Matt Dray
⚠️ Warning: this post contains offensive words. ⚠️
Kanye West released his latest album – ye – last week1 after a(nother) pretty turbulent and controversial period of his life2. So what’s been on his mind?
I think the real question is why don’t we scrape Yeezus’s lyrics from the web and analyse them using R? Obviously.
Genius is a website where you can upload and comment on song lyrics. It’s like Pop Up Video for young people.
You can access the lyrics data via Genius’s API3. Luckily, the R package genuisr was developed by Ewen Henderson for exactly this purpose.4
You need to register with Genius so you can get tokens for accessing their API. To do this:
install.packages("geniusr"), library(geniusr) you’ll be prompted to enter the access token when you try to use a geniusr functionI stored the token in my .Renviron file. This is a file for store variables that R will look for and load automatically on startup. Edit the file on your system by running usethis::edit_r_environ() and adding the line GENIUS_API_TOKEN=X, replacing X with your token.
If you don’t store your token this way then you’ll be prompted for a new token every time you start a new R session, which could get quite tedious. It also means you don’t have to store it in plain sight
geniusrFirst we need to find the artist ID for Kanye. We can use search_artist() to look for him.
library(geniusr) # access genius api
library(dplyr) # manipulate data
library(knitr) # pretty table printing
geniusr::search_artist("kanye west") %>%
knitr::kable() # prints the table nice
| artist_id | artist_name | artist_url |
|---|---|---|
| 72 | Kanye West | https://genius.com/artists/Kanye-west |
| 652275 | JAY-Z & Kanye West | https://genius.com/artists/Jay-z-and-kanye-west |
Kanye’s ID on Genius is 72 as a solo artist.

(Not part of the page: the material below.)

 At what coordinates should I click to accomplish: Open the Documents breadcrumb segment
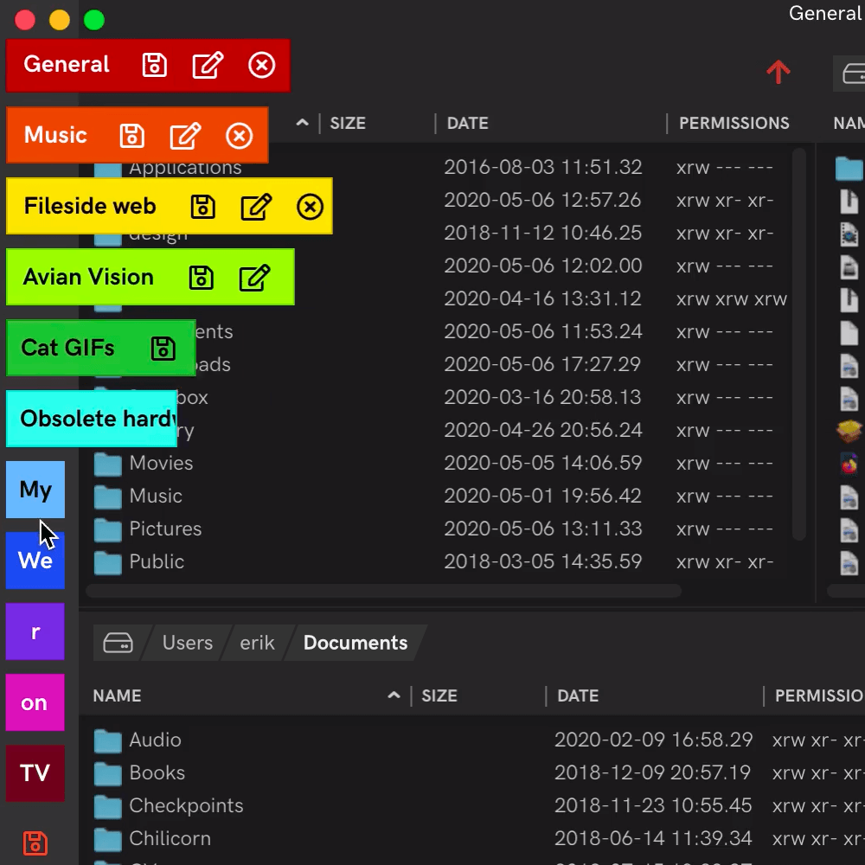point(355,643)
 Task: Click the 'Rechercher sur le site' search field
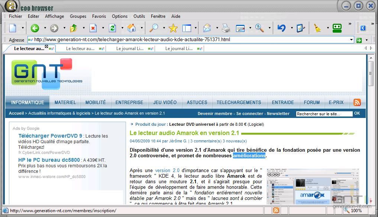point(324,114)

We can save this value as the object kanye_id and use it to get metadata about him. This includes the web address for his artist page on Genius, a link to the image of him used on the site and the number of people ‘following’ his lyrics page.
# artist ID
kanye_id <- 72
# access meta info
artist_meta <- geniusr::get_artist_meta(
artist_id = kanye_id
)
# preview
dplyr::glimpse(artist_meta)
## Observations: 1
## Variables: 5
## $ artist_id <int> 72
## $ artist_name <chr> "Kanye West"
## $ artist_url <chr> "https://genius.com/artists/Kanye-west"

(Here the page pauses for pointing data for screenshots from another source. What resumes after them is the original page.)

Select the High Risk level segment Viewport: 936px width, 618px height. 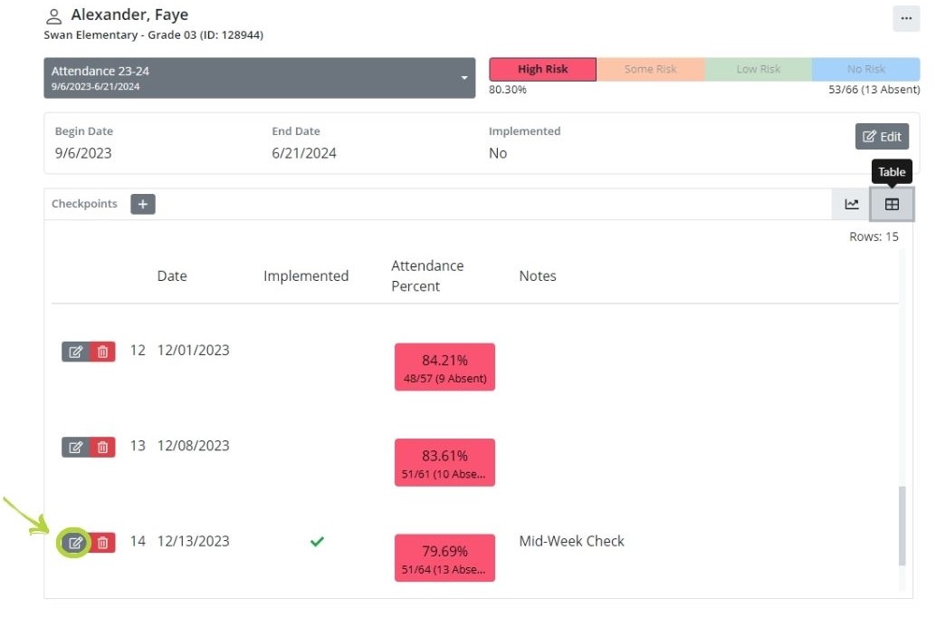click(x=542, y=70)
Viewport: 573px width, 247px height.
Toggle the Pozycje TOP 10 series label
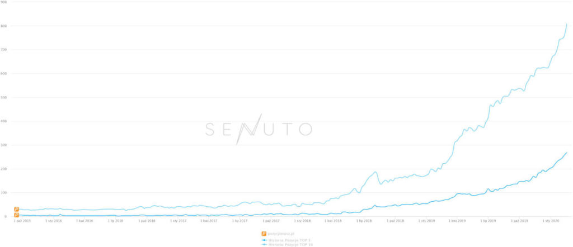pos(291,244)
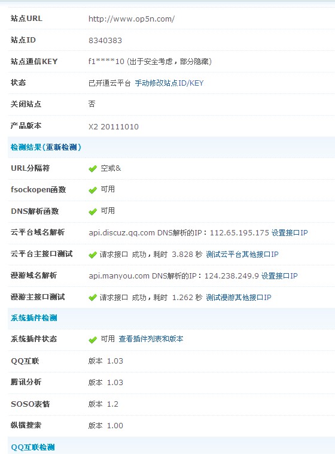Click the checkmark icon in 漫游主接口测试 row
This screenshot has width=335, height=454.
coord(93,297)
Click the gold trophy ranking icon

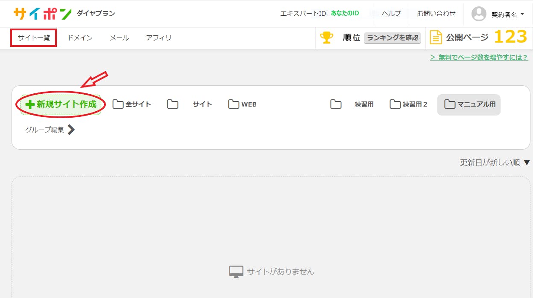click(x=327, y=38)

## $ artist_image_url <chr> "https://images.genius.com/92fee84306e9a1ec88...
## $ followers_count <int> 8754
Now we can use Kanye’s artist ID to obtain all his songs on Genius.
# get all songs for a given artist id
kanye_songs <- geniusr::get_artist_songs(
artist_id = kanye_id
)
# a random preview
dplyr::sample_n(kanye_songs, 10) %>%
dplyr::select(song_name) %>%
knitr::kable()
| song_name |
|---|
| Self Conscious (A.K.A. Yeah) |
| My Way |
| Good Life (Ft. T-Pain) |
| We Major (The Kickdrums remix) |
| FML (Ft. The Weeknd) |
| 1996 Fat Beats Freestyle |
| Good Things Don’t Last |
| 18 Years (Ft. Yasiin Bey) |
| Girls, Girls, Girls (Remix) |
| Harvard Design Speech |
We can also access a greater list of data for each song, including the album name and release date. We can use the map_df function from the purrr package to look for the meta data for each song in turn.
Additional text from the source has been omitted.